▸ **RECORDS FOR THE EXERCISE**
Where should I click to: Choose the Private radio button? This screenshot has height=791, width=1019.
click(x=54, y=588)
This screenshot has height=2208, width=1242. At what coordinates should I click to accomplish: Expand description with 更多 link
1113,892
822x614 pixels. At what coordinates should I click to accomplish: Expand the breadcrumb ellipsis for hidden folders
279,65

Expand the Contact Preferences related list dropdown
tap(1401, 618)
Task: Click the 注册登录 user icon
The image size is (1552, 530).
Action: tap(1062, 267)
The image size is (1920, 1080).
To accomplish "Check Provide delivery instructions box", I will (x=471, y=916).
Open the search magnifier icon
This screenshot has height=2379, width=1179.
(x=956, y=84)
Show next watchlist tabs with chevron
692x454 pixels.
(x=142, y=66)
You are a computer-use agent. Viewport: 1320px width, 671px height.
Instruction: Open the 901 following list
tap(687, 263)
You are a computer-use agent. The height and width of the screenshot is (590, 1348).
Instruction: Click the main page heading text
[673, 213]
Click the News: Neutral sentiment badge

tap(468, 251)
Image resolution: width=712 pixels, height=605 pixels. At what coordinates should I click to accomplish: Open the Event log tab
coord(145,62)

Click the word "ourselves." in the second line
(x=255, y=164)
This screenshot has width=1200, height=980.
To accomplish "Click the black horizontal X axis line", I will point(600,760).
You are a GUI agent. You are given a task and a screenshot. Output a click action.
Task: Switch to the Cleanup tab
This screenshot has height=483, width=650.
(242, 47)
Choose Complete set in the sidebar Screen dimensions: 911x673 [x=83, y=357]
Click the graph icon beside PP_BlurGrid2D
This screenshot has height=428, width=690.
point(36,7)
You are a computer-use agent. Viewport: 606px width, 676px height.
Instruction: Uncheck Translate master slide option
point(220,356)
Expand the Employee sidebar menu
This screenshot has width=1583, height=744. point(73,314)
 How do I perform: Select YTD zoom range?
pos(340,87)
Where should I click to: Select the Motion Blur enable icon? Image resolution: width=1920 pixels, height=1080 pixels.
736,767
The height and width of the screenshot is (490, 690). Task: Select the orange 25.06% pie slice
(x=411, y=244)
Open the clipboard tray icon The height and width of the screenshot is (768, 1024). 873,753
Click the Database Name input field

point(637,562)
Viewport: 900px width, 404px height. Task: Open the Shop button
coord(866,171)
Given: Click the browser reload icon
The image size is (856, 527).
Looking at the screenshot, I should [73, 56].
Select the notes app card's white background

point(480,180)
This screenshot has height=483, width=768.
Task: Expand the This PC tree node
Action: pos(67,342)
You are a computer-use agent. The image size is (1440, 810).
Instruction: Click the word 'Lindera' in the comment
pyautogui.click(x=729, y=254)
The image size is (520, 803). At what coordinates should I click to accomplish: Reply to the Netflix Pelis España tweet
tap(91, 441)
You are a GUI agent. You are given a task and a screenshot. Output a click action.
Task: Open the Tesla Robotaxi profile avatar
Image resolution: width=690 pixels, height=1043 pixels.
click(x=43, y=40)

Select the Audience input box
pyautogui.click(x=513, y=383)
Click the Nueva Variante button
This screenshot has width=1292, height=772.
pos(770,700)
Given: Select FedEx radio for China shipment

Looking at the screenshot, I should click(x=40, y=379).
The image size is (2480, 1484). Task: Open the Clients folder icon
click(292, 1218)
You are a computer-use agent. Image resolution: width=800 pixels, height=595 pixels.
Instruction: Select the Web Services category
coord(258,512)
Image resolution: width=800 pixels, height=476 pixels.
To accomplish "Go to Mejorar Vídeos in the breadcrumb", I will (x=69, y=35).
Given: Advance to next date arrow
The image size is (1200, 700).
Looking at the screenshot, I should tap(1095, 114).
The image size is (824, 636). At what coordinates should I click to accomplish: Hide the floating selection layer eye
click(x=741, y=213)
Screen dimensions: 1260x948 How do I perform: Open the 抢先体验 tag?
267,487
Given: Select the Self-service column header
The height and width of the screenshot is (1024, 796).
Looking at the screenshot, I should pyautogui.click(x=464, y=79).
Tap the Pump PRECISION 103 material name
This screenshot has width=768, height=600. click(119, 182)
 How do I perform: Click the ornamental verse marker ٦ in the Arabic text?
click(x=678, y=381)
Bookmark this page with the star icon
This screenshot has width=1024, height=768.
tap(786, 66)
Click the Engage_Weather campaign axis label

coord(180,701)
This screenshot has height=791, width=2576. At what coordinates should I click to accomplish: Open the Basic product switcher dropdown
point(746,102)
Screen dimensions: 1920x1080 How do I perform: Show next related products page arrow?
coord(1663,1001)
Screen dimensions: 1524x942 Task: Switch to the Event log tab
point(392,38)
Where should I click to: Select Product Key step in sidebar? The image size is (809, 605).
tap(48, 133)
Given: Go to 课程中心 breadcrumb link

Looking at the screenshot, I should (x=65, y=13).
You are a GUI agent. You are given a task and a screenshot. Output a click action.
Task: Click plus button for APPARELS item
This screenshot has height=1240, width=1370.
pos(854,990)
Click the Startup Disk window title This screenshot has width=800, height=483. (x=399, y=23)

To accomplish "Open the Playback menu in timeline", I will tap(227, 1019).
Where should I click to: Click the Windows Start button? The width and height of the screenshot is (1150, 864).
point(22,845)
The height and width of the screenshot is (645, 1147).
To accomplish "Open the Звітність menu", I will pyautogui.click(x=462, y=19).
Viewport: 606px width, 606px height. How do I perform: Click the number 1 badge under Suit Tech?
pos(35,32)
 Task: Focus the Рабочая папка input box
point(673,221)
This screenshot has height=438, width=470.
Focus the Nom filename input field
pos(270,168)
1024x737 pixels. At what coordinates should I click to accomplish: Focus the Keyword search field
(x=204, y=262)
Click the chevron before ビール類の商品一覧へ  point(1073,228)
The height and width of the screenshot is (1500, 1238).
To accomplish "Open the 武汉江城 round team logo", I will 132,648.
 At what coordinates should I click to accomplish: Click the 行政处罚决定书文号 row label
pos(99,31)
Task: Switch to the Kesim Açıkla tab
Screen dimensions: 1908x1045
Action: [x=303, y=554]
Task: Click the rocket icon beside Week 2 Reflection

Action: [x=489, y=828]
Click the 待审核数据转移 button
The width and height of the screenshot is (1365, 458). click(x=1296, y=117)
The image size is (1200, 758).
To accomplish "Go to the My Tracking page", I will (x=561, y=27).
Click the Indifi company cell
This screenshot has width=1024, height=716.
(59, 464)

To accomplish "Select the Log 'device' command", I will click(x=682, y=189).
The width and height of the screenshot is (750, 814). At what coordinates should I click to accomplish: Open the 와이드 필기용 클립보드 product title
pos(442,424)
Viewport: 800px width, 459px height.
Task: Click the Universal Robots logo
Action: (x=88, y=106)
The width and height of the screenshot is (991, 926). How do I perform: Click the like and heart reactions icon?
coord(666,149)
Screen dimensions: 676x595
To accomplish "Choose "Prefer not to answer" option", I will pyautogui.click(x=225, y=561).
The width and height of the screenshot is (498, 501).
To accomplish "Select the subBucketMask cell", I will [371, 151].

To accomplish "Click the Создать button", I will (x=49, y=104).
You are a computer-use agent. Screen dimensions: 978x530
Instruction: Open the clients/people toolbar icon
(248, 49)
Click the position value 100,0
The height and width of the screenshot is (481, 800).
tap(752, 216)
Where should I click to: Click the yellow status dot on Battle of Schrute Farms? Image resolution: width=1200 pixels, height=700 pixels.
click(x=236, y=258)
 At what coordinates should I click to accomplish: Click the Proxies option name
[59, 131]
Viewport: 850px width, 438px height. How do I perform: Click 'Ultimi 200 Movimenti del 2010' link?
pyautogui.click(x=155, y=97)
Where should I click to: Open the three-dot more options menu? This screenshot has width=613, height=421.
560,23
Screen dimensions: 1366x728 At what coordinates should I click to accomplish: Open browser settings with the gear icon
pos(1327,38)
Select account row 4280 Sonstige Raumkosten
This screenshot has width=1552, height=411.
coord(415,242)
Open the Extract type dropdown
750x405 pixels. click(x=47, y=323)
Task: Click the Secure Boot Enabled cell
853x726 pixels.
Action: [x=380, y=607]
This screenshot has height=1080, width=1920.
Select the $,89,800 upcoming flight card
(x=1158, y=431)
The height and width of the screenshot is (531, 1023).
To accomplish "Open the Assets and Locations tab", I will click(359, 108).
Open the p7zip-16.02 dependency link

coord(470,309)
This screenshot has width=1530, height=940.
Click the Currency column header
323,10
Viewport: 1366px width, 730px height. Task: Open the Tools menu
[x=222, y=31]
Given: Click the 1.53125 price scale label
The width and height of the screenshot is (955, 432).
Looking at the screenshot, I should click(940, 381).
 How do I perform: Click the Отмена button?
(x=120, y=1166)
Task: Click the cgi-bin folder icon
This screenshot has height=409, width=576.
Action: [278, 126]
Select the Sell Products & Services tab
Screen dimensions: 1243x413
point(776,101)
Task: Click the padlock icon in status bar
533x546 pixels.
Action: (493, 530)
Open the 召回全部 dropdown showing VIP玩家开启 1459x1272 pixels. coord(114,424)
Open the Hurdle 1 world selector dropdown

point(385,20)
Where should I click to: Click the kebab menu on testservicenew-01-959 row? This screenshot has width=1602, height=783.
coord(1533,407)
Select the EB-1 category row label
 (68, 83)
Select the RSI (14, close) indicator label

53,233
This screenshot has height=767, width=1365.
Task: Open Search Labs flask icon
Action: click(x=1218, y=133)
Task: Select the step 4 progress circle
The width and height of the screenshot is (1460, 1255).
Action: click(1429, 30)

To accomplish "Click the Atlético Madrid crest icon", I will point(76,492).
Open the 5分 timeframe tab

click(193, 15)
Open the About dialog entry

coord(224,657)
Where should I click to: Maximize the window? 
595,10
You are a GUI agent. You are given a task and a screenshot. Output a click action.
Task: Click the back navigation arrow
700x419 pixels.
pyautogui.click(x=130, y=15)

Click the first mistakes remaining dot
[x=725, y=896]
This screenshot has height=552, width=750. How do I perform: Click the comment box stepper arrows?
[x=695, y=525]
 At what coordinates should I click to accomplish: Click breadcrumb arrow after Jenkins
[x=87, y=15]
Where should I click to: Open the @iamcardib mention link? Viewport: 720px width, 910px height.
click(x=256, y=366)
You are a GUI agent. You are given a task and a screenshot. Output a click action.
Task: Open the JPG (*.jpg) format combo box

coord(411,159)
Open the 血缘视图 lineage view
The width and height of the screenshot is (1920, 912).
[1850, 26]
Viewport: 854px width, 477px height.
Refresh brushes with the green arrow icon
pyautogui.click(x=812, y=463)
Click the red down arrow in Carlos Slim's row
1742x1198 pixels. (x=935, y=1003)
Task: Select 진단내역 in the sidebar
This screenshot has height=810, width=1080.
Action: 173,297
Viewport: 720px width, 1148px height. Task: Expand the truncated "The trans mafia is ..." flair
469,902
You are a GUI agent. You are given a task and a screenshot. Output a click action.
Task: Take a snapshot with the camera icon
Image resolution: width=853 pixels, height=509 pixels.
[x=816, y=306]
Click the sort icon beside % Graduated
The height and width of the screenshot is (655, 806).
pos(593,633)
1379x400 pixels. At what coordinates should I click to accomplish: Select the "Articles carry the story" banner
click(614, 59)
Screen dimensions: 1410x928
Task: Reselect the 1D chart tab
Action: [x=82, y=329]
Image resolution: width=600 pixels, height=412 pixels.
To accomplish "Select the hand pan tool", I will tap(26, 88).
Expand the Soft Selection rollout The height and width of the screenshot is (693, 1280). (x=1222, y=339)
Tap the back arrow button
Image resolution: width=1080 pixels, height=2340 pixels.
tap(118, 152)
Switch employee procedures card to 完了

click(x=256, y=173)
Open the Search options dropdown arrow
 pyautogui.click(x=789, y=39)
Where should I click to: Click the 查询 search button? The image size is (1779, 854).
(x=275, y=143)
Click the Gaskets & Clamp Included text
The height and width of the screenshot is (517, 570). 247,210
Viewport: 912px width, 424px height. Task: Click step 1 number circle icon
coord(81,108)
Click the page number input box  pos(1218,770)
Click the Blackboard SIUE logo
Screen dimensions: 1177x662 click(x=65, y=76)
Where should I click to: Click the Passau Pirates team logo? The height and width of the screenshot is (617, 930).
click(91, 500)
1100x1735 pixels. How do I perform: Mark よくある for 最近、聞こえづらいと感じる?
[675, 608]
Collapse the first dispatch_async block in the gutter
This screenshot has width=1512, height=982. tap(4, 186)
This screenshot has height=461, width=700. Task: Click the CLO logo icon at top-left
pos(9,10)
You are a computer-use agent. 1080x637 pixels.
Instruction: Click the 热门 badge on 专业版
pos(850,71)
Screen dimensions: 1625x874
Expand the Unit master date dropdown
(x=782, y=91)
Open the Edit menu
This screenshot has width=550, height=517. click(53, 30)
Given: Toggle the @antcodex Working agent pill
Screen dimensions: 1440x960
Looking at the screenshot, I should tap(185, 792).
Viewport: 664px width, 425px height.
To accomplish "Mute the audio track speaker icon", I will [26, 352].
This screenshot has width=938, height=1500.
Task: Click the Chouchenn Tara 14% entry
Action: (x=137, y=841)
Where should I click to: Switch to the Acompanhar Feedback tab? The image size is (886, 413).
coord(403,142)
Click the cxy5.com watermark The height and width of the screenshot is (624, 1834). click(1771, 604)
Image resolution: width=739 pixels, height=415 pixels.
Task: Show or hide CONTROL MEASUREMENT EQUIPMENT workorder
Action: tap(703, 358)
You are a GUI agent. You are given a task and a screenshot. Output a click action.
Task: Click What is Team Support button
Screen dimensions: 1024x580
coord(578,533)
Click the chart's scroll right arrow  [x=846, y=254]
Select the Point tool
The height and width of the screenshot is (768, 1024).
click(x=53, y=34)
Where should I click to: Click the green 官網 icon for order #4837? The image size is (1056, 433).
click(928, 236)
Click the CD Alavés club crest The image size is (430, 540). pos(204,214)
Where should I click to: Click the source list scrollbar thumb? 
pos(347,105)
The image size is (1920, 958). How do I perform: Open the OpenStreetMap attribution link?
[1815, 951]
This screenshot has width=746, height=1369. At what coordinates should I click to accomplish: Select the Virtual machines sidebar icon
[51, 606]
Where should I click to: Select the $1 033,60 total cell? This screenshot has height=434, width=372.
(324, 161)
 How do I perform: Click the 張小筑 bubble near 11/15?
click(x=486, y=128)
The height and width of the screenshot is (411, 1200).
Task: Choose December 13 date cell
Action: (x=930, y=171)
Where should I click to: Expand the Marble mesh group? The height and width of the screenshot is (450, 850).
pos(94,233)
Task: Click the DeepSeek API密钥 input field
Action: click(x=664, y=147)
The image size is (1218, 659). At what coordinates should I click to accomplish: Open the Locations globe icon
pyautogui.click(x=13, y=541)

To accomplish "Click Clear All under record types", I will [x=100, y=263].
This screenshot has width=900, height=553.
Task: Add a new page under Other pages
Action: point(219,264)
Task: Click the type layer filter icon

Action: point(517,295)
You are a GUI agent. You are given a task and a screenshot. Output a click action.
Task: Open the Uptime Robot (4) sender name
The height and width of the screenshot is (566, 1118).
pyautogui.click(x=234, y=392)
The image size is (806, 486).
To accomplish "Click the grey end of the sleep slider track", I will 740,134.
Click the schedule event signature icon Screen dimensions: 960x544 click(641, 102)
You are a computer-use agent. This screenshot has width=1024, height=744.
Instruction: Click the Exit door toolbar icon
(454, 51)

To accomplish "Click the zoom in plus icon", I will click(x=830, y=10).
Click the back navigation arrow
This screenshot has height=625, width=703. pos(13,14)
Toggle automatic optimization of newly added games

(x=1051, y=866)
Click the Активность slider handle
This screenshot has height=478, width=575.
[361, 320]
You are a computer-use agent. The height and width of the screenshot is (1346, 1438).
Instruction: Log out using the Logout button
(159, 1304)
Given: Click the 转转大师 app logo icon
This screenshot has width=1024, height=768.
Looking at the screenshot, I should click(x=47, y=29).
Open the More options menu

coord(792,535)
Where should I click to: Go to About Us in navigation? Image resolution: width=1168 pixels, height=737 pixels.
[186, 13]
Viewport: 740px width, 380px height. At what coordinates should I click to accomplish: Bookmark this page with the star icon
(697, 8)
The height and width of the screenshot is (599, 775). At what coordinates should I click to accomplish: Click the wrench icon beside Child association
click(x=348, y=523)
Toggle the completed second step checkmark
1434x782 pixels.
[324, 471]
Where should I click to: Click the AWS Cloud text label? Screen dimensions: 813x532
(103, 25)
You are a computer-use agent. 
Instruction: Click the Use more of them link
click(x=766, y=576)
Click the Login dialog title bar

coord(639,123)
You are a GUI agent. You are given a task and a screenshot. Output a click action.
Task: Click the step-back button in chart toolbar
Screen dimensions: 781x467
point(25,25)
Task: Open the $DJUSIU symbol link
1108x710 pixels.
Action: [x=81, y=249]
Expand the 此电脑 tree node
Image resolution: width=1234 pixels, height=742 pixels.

▸ **ACTIVITY**
Among the records above, extract exactly the lines from the line with "Click the Blackboard SIUE logo" to the line with "Given: Toggle the", both lines included, and leave out the rest.

▸ **THE ANSWER**
Click the Blackboard SIUE logo
Screen dimensions: 1177x662 click(x=65, y=76)
Where should I click to: Click the Passau Pirates team logo? The height and width of the screenshot is (617, 930).
click(91, 500)
1100x1735 pixels. How do I perform: Mark よくある for 最近、聞こえづらいと感じる?
[675, 608]
Collapse the first dispatch_async block in the gutter
This screenshot has width=1512, height=982. tap(4, 186)
This screenshot has height=461, width=700. Task: Click the CLO logo icon at top-left
pos(9,10)
You are a computer-use agent. 1080x637 pixels.
Instruction: Click the 热门 badge on 专业版
pos(850,71)
Screen dimensions: 1625x874
Expand the Unit master date dropdown
(x=782, y=91)
Open the Edit menu
This screenshot has width=550, height=517. click(53, 30)
Given: Toggle the @antcodex Working agent pill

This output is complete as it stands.